Stored data -
=== Begin Enclosure ===
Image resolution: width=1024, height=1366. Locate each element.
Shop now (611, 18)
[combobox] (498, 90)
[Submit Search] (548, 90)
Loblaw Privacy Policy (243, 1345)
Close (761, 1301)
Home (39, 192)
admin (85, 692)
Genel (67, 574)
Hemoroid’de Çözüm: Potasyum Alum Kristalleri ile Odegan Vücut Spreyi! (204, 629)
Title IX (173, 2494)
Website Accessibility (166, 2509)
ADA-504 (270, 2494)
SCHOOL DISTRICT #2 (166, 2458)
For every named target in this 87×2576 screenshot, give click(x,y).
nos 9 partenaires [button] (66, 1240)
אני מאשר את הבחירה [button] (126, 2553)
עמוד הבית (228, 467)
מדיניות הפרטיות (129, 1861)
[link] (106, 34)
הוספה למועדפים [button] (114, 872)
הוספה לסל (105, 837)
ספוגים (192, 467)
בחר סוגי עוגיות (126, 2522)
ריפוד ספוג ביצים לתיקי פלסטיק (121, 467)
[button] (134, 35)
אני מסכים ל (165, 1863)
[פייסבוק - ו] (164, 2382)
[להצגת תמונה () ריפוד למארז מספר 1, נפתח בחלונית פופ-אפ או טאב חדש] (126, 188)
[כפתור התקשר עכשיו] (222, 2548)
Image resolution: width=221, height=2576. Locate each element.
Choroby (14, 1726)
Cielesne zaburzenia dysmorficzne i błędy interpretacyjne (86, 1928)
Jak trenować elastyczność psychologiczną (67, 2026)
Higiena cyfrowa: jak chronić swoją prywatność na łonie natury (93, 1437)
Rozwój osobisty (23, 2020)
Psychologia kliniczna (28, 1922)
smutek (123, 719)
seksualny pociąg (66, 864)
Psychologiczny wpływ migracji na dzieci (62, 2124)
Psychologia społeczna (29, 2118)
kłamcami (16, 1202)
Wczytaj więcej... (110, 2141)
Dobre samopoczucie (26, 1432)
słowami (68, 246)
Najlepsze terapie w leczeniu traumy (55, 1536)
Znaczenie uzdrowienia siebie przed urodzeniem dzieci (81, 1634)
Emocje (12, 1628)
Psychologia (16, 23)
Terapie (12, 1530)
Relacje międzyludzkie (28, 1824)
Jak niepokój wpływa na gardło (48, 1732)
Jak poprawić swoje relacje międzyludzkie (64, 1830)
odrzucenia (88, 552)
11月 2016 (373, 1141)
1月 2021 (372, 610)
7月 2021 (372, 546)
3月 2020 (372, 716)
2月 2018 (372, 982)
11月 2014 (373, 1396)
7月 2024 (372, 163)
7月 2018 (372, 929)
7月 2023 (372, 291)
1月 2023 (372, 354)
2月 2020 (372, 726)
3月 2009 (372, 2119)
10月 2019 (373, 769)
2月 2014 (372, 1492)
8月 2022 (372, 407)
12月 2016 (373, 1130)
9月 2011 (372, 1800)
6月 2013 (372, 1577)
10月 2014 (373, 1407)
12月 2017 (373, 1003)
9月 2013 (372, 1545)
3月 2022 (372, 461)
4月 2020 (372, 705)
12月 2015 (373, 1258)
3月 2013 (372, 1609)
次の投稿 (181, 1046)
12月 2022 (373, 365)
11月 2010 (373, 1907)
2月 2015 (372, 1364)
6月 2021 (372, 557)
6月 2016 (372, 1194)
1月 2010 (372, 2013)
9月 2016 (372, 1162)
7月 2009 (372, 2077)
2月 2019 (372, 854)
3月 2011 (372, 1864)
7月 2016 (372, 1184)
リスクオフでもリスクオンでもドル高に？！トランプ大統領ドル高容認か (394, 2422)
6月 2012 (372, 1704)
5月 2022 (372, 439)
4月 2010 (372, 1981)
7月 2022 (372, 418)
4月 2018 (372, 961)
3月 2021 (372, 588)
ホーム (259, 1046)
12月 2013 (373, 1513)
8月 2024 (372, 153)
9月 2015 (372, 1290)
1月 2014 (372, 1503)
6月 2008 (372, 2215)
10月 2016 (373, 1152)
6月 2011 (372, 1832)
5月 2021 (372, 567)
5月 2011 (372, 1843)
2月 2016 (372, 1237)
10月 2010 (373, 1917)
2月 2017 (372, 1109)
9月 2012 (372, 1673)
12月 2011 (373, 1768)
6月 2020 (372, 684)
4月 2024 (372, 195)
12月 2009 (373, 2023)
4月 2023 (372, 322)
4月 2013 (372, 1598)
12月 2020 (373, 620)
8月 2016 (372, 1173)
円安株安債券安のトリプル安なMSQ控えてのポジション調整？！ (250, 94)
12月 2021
=== End Enclosure ===
What is required -
Set down exactly the lines beginning at the one that holds "5月 2022 (372, 439)" and ending with the last line of the data.

Exercise solution -
5月 2022 (372, 439)
4月 2010 (372, 1981)
7月 2022 (372, 418)
4月 2018 (372, 961)
3月 2021 (372, 588)
ホーム (259, 1046)
12月 2013 (373, 1513)
8月 2024 (372, 153)
9月 2015 (372, 1290)
1月 2014 (372, 1503)
6月 2008 (372, 2215)
10月 2016 (373, 1152)
6月 2011 (372, 1832)
5月 2021 (372, 567)
5月 2011 (372, 1843)
2月 2016 (372, 1237)
10月 2010 (373, 1917)
2月 2017 (372, 1109)
9月 2012 (372, 1673)
12月 2011 (373, 1768)
6月 2020 (372, 684)
4月 2024 (372, 195)
12月 2009 (373, 2023)
4月 2023 (372, 322)
4月 2013 (372, 1598)
12月 2020 (373, 620)
8月 2016 (372, 1173)
円安株安債券安のトリプル安なMSQ控えてのポジション調整？！ (250, 94)
12月 2021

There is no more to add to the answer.